Things To Know About The Great Smoky Mountains National Park (Gatlinburg):
- The Great Smoky Mountains National Park spans across parts of Tennessee and North Carolina, and there are a total of three entry points into the park. The park’s main headquarters, and a popular entry site into the park, is through Gatlinburg, Tennessee.
- My biggest takeaway from visiting the Great Smoky Mountains this summer is that I would like to revisit in the fall. The park is made up of dense forests and I can only imagine how beautiful it must look when the leaves are changing colors.
- Most visitors seem to head out for the park right before noon, so if you want to beat the crowds for good parking spots and a head start on hiking trails, then aim for leaving sometime in the morning.
- One of the most highly suggested areas to visit is Cades Cove. Cades Cove is known for its historical significance (as in old churches, graves, and log houses are scattered among the grounds), but after driving past beautiful mountain views and lush forests I was not impressed with just a slow drive around a field. If you do plan on traveling to Cades Cove I would suggest going with a full tank of gas as it is thirty miles from the park entrance, plus the one lane loop is eleven miles long at a snail’s pace(even though the signs specifically tell drivers not to idle).

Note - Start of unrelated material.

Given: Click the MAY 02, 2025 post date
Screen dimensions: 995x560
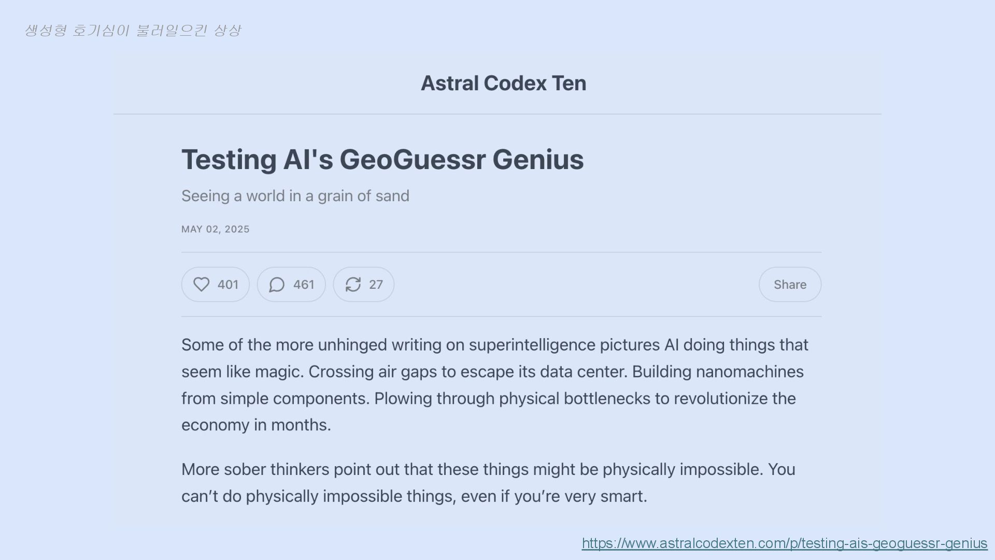Looking at the screenshot, I should [216, 229].
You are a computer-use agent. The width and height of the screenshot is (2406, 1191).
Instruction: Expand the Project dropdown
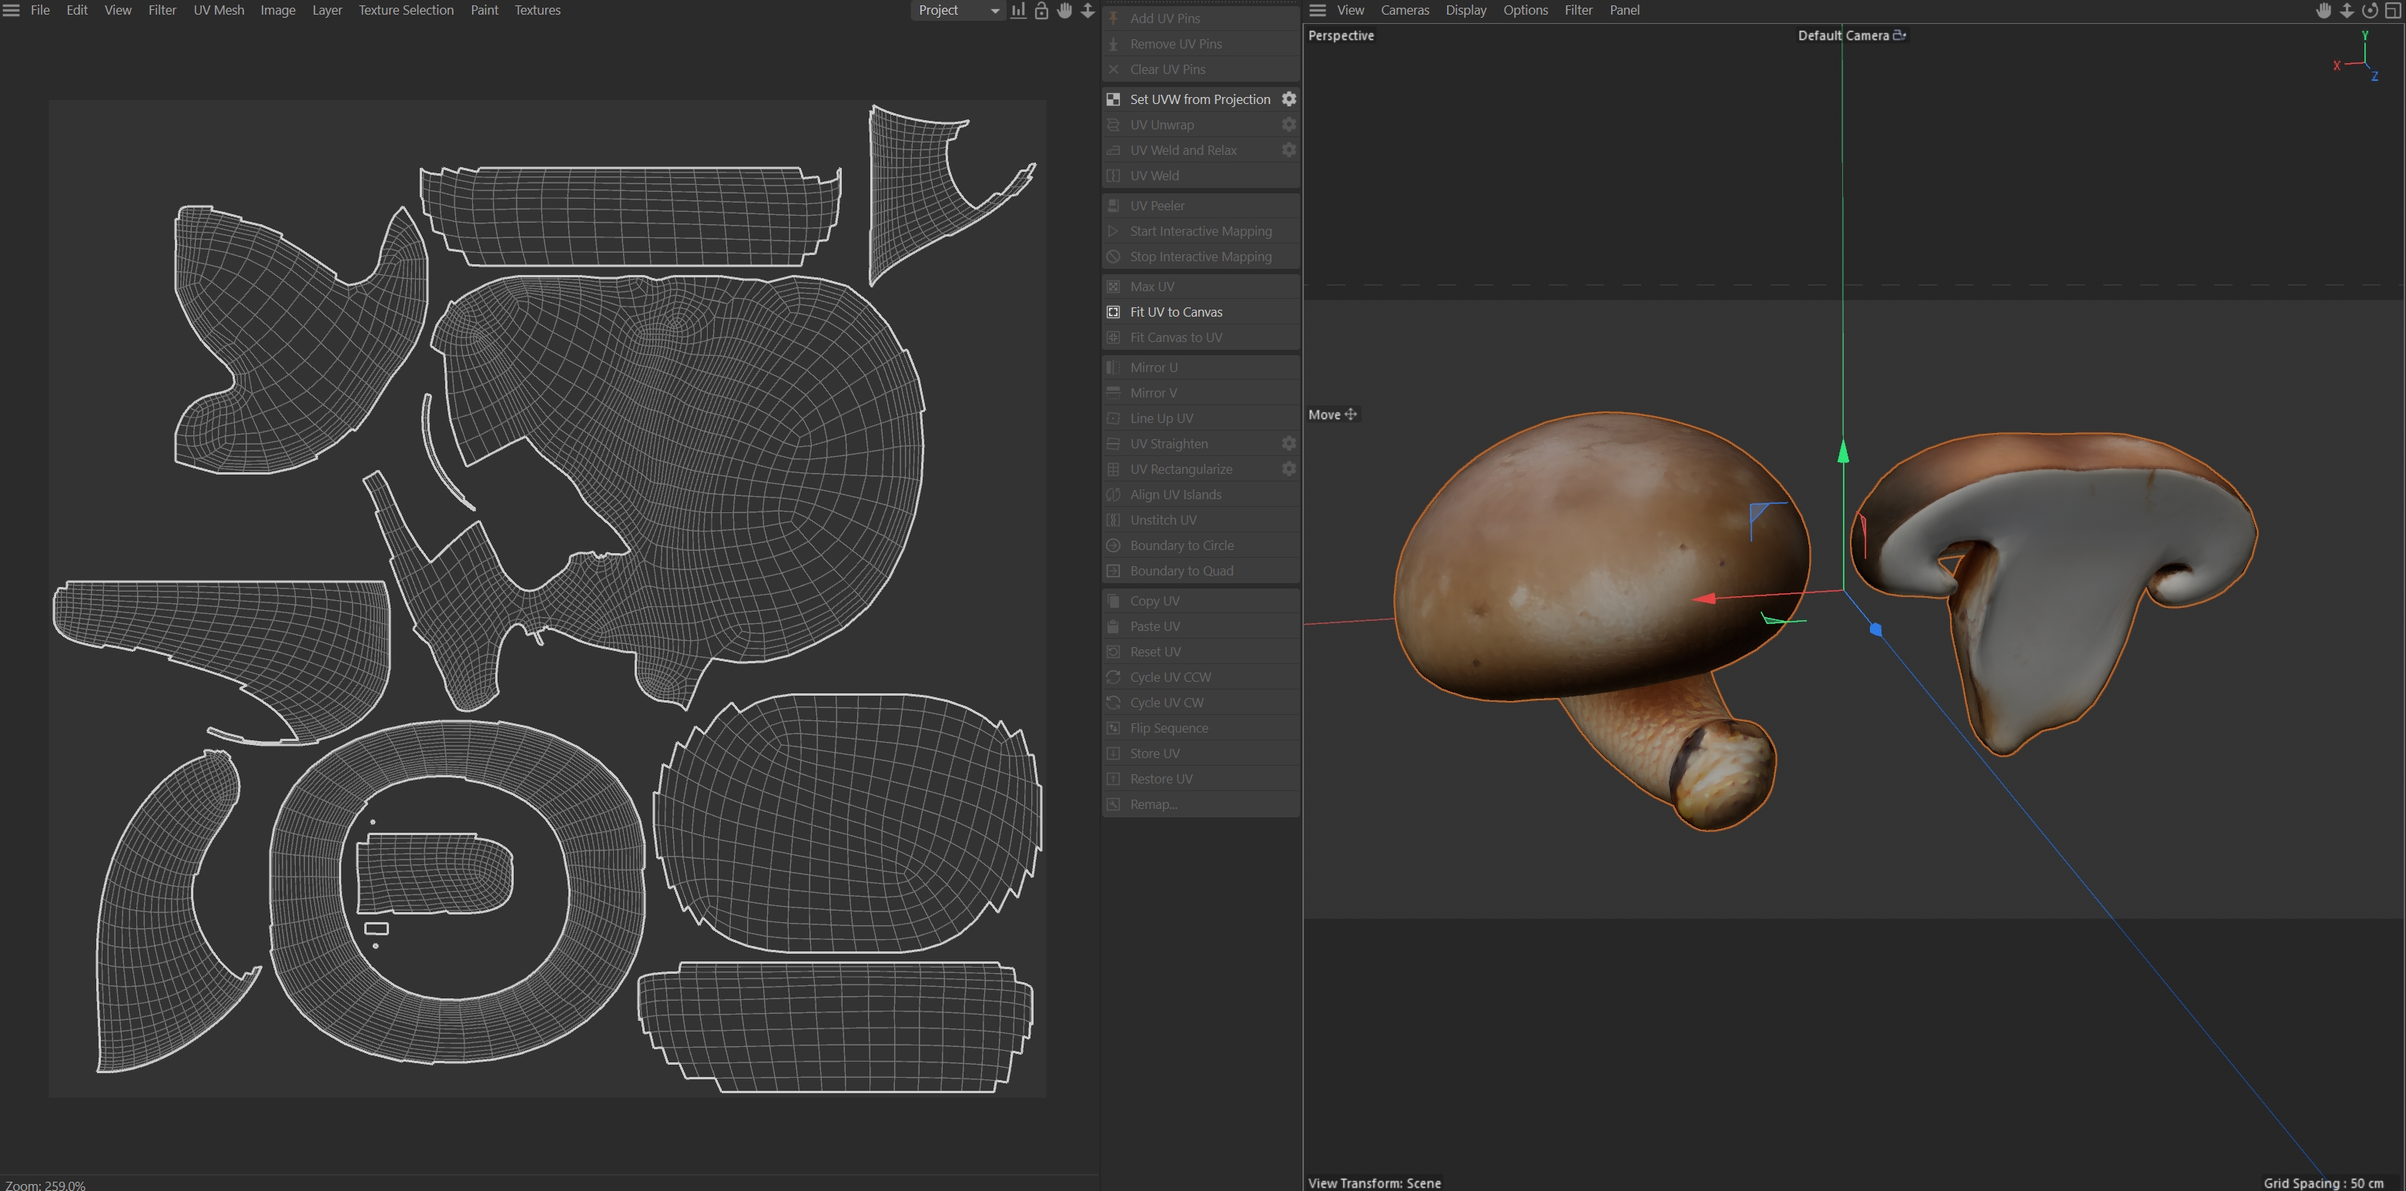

- While I spent most of my time at Cades Cove and did not get a chance to visit Laurel Falls, the amount of cars parked outside the trail that leads to the falls confirms its popularity. The start of the hike to the falls is only about six miles from the park’s Gatlinburg entrance.
- A drive through the Great Smoky Mountains National Park can be such a peaceful drive(most likely in the morning before the crowds) as you are surrounded by thick forests, but I found it harder to hike and explore by foot. I would recommend mapping out certain points you can hike and walk through, before driving into the park if you would rather spend more time outside of your car.
- In 2016 Gatlinburg was impacted by a fire, and the effects can still be seen throughout the Great Smoky Mountains National Park. A few areas are still closed off due to damage, and many burnt trees are scattered among the forest, but the town and park has recovered well.